Yeshivat Hadar mid-summer review

Jul 13, 2011 18:59

So this is the 4th week of my 8 weeks learning at Yeshivat Hadar this summer. But I'm missing a week later in the summer. So sometime this week is the midpoint. Setting the math to find the exact midpoint aside, I have more time to write on Wednesdays than the rest of the week, so let's call that midpoint RIGHT NOW.

I'm halfway done already! Sad. I wish it were lasting longer.

I've grown and learned a ton so far in the past three-and-a-half weeks! I think it's useful for me if I try to catalog some of them so I have something to look back on in this regard. So:
  • At the start of the summer I was not comfortable with reading and translating even vocalized Hebrew, even relatively straightforward Hebrew texts like the Torah (first 5 books of the Jewish bible). I couldn't even read for pronunciation, let alone comprehension, except with texts I was already familiar with. Now, though I still struggle with reading out loud, a lack of vowels doesn't hurt me nearly as much, and I tend to be able to translate well over half of what I read in Torah.
  • At the start of the summer I didn't know any Aramaic, and had even more trouble reading it for pronunciation than I did Hebrew. Now I know how similar it is to Hebrew, and can often translate or convert talmudic Aramaic into the corresponding Hebrew (even if I can't translate to English).

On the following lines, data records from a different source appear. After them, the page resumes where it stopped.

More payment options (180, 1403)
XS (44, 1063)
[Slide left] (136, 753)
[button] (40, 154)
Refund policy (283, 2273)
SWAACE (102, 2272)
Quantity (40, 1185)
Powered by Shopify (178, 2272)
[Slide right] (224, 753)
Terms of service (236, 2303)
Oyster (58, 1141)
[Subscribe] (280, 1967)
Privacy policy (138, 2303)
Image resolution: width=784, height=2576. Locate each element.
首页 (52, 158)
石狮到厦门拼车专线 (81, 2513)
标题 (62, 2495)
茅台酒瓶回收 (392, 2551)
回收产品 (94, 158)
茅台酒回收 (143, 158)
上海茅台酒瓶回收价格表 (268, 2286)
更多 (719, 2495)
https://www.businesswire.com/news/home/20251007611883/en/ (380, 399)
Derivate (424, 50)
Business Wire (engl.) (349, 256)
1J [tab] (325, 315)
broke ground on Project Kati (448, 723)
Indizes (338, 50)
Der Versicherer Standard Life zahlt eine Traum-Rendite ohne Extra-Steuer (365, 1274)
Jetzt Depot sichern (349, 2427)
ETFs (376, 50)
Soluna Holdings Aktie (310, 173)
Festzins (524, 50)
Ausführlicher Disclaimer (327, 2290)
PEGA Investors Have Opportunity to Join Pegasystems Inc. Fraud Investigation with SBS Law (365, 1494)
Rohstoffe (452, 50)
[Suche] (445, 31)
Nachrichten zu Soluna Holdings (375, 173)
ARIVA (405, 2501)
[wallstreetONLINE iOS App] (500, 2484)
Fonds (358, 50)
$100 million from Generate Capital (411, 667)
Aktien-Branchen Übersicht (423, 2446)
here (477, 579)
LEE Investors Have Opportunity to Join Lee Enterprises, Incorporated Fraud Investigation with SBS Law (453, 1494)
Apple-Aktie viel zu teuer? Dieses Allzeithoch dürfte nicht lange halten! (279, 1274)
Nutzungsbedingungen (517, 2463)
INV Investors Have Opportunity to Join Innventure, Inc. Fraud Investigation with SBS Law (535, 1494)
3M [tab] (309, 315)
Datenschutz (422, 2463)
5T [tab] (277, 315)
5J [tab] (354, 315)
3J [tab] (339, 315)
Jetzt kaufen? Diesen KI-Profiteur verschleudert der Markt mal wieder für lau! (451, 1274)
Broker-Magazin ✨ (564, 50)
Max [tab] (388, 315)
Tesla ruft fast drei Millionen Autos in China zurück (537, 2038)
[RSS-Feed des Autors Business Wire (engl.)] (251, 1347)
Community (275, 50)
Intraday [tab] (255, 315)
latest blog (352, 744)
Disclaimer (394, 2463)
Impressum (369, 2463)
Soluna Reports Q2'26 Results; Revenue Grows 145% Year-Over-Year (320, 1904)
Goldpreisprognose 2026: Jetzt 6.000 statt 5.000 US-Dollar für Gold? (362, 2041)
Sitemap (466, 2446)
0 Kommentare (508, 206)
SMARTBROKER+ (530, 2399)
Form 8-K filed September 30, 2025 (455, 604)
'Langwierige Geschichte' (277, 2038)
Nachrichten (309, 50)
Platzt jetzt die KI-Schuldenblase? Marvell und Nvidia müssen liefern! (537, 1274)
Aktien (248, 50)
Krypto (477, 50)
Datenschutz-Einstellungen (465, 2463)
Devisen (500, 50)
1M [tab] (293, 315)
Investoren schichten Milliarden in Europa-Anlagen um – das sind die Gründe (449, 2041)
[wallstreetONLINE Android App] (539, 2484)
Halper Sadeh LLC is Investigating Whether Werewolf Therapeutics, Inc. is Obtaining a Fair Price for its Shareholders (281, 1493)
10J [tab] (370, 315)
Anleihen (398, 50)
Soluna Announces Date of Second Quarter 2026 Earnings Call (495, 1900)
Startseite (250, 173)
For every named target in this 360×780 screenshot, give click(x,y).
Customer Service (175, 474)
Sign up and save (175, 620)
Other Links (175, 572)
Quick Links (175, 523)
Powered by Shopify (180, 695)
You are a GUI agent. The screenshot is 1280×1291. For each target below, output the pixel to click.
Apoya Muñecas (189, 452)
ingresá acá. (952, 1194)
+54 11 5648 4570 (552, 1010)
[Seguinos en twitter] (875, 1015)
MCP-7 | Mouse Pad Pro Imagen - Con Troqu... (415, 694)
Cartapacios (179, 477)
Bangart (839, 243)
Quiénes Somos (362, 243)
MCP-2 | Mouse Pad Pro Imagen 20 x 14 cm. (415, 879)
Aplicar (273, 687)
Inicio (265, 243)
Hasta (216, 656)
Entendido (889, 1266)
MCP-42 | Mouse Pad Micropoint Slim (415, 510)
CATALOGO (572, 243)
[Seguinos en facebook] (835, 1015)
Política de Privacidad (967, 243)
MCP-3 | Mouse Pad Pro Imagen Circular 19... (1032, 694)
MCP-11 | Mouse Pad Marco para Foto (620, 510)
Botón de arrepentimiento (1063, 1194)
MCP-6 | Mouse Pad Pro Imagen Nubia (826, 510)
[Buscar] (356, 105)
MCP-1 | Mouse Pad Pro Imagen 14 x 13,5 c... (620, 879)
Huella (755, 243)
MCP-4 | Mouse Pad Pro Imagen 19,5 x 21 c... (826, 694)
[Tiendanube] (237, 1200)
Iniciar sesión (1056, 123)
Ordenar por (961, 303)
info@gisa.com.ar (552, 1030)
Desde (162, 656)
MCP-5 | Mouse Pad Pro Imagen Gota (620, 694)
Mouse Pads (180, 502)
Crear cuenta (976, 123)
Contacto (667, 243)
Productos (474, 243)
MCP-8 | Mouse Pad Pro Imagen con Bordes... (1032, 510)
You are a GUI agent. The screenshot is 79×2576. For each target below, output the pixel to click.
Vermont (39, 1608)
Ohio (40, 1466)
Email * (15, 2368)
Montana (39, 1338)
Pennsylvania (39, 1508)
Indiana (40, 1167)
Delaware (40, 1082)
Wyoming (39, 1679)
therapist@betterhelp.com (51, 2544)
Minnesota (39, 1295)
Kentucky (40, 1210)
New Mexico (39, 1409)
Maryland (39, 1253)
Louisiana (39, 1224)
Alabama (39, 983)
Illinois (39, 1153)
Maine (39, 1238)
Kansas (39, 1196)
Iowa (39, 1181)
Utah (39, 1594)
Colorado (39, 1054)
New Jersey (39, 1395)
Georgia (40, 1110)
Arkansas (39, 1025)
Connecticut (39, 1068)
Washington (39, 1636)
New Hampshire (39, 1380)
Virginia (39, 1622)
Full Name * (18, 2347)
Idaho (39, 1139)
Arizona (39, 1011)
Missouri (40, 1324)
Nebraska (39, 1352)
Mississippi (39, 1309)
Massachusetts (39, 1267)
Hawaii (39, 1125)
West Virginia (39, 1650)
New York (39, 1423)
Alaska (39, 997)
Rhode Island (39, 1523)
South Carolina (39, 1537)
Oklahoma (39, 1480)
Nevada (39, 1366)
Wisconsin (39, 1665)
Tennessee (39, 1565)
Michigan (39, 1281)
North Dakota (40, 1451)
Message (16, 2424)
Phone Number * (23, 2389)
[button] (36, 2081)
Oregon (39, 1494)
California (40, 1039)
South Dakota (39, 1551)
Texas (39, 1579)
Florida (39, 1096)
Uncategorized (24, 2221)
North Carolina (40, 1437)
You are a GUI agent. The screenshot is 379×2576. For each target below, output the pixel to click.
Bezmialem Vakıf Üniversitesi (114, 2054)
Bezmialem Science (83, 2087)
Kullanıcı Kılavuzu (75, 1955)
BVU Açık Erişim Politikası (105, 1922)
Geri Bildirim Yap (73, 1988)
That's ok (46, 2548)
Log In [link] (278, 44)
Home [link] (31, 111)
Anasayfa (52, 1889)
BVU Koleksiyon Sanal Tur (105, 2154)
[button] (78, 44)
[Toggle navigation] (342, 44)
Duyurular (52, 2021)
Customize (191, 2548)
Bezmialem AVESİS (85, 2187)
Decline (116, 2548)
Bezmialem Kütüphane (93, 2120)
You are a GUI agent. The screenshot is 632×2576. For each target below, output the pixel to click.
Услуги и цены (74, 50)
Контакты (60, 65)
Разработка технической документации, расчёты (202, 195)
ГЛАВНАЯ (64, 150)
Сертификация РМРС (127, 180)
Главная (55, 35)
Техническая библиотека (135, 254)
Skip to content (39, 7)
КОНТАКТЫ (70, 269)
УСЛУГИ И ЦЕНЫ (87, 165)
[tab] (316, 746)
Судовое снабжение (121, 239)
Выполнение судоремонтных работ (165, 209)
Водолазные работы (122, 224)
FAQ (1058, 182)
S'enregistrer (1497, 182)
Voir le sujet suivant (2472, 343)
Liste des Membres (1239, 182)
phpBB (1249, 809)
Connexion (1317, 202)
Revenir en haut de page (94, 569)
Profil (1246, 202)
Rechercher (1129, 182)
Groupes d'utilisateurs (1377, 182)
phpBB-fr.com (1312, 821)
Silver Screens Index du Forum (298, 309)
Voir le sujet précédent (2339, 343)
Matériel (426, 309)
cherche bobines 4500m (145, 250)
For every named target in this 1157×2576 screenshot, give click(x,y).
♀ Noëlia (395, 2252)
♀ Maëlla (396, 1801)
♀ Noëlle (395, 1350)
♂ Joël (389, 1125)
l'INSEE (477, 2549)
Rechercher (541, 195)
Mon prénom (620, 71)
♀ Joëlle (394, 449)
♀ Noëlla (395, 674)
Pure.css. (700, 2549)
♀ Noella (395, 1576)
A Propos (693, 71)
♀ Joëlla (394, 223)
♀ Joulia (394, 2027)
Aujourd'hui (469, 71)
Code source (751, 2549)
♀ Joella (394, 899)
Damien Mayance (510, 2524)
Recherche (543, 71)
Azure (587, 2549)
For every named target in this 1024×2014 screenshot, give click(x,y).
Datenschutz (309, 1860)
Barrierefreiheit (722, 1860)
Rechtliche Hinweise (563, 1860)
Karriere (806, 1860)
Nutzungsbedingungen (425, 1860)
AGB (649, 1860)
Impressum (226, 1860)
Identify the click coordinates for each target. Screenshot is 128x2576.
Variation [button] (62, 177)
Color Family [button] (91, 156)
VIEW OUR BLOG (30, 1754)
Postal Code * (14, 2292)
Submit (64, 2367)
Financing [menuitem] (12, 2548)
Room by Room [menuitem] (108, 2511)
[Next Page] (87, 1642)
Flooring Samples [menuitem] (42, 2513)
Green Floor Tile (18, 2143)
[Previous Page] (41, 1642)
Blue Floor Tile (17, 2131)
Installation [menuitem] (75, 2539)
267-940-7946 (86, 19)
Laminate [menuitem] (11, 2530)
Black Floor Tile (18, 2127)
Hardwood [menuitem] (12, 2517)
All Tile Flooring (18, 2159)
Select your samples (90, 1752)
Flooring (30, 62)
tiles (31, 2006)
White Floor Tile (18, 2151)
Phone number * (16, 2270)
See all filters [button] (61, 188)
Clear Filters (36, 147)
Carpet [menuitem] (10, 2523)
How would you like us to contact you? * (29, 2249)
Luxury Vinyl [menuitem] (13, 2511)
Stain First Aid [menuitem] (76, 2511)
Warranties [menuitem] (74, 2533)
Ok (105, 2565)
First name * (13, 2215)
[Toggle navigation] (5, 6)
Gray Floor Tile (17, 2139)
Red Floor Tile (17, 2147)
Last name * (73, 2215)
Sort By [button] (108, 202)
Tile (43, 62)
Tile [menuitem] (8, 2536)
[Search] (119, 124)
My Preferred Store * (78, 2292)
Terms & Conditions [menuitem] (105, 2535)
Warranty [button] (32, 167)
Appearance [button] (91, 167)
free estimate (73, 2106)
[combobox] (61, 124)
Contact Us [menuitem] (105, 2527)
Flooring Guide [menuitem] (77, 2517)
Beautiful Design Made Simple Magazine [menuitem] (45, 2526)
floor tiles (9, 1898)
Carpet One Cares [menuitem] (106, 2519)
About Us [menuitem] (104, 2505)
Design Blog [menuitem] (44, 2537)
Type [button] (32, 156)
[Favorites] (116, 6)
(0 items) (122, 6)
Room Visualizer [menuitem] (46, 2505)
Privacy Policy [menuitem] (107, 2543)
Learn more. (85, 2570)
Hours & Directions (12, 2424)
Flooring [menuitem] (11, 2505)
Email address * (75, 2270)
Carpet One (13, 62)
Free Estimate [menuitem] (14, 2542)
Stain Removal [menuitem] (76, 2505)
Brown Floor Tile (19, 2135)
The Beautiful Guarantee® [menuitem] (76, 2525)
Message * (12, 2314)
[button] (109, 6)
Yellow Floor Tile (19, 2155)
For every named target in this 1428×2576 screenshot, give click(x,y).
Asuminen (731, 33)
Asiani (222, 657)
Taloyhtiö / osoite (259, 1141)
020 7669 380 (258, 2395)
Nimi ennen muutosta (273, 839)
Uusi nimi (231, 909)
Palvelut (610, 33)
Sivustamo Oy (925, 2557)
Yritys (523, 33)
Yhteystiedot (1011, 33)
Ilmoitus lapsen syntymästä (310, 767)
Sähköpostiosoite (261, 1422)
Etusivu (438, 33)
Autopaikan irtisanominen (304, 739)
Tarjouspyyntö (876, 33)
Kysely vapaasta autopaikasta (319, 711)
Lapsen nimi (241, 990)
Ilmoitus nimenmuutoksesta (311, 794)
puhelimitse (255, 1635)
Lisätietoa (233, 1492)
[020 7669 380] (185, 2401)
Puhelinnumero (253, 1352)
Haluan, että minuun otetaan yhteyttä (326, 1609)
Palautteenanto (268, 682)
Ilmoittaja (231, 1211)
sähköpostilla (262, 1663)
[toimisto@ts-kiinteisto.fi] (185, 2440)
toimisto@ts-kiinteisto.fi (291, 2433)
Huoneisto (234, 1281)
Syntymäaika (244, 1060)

I can also recognize when the talmud is using Hebrew instead of Aramaic, because my comprehension goes up...
  • At the start of the summer I knew that the talmud uses a lot of shorthand, acronyms, idiomatic/technical phrases, and generally a more concise writing style than you'd expect even from other ancient texts. I was really intimidated by all of that. Now I'm much more comfortable with the overall structure even in situations when the meaning is more opaque. In general, I'm not afraid to open a page of talmud and try to figure out what it's saying, even if I need a lot of time and multiple dictionaries to even have a hope of understanding.
  • At the start of the summer I had no idea why one would need multiple dictionaries to translate talmud. Now I know that there's a hard-to-use dictionary that has everything in it, if you know where to look and can understand what it's saying; and that there's an easier and clearer and cross-referenced dictionary that has only technical or common words and phrases in it.
  • At the start of the summer I had never been to a nursing home before. Now I've been 3 times, and am not dreading the next one.
  • At the start of the summer, I was bad at thinking about God, meaning, theology, and metaphysics. Now I can slightly better articulate the ways in which I am bad at those. (And now I at least have some sort of definition of "metaphysics"!)
  • At the start of the summer I had no idea why learning 14 hours a day would be fun (though was kind of sure that it somehow was), didn't know how I'd handle the lack of free time, and wasn't sure if I'd be able to handle 7 weeks of this. Now I'm already trying to figure out how I can one day do something like this again.
Really, so much of my skill-building comes from heightened expectations. A little tangent for you: I was always particularly good at math. When I switched schools in 10th grade, I went to a school that had more math competitions than I was used to, both in the form of a traveling team going to in-person competitions, and in the form of national tests. In my first few months, I took a monthly 5-question test I'd never heard of before a few times, scored better than my classmates in general, and was pretty proud of myself. After that, though, I joined the traveling math team. The next month, the monthly test fell on the same day as a competition we were going to. Before we left, our coach gave us the tests and said, "Our tradition for this competition is to just take the test really quick in the morning, score our fives, and then go." Score our fives? This test was supposed to be easy enough that people on the team could just get 5s most of the time? I was no longer happy with the better-than-my-classmates scores, and ended up pushing myself even harder to keep up with this new standard and get my 5s.

I came into the summer worried that talmud would be over my head, and hoping that they'd go easy on us so I could keep up. Well, they haven't gone easy on us and it wasn't over my head. Each talmud level calmly and prosaically expects more from the students than I thought they would, and covers harder material than I expected, based on the amounts of knowledge and experience associated with each level. People who have limited comfort with Hebrew are placed in a class where they're expected to just tackle talmud in its original text, which is not only Hebrew but also Aramaic, and can't use a translation? People who are better with Hebrew but have no talmud or Aramaic experience are expected to not just read talmud in the original, but also some of the (sometimes more difficult) commentaries?

Those heightened expectations, and the un-noteworthy way that they're just present rather than a hyped-up goal, have led me to be able to accomplish all that I've accomplished. I've been pushed by those expectations, pushed by my chevruta who encouraged us to move up a level to even higher expectations, and pushed by fantastic teachers and insightful classmates. It's not easy work. But it's led to a huge improvement, and in only three and a half weeks. I'm amazed, and grateful.

3 and a half more weeks left. 2 shabbatonim. Only 7 or 8 full 14-hour days left! Luckily, plenty of time to learn a lot more. And I can't wait.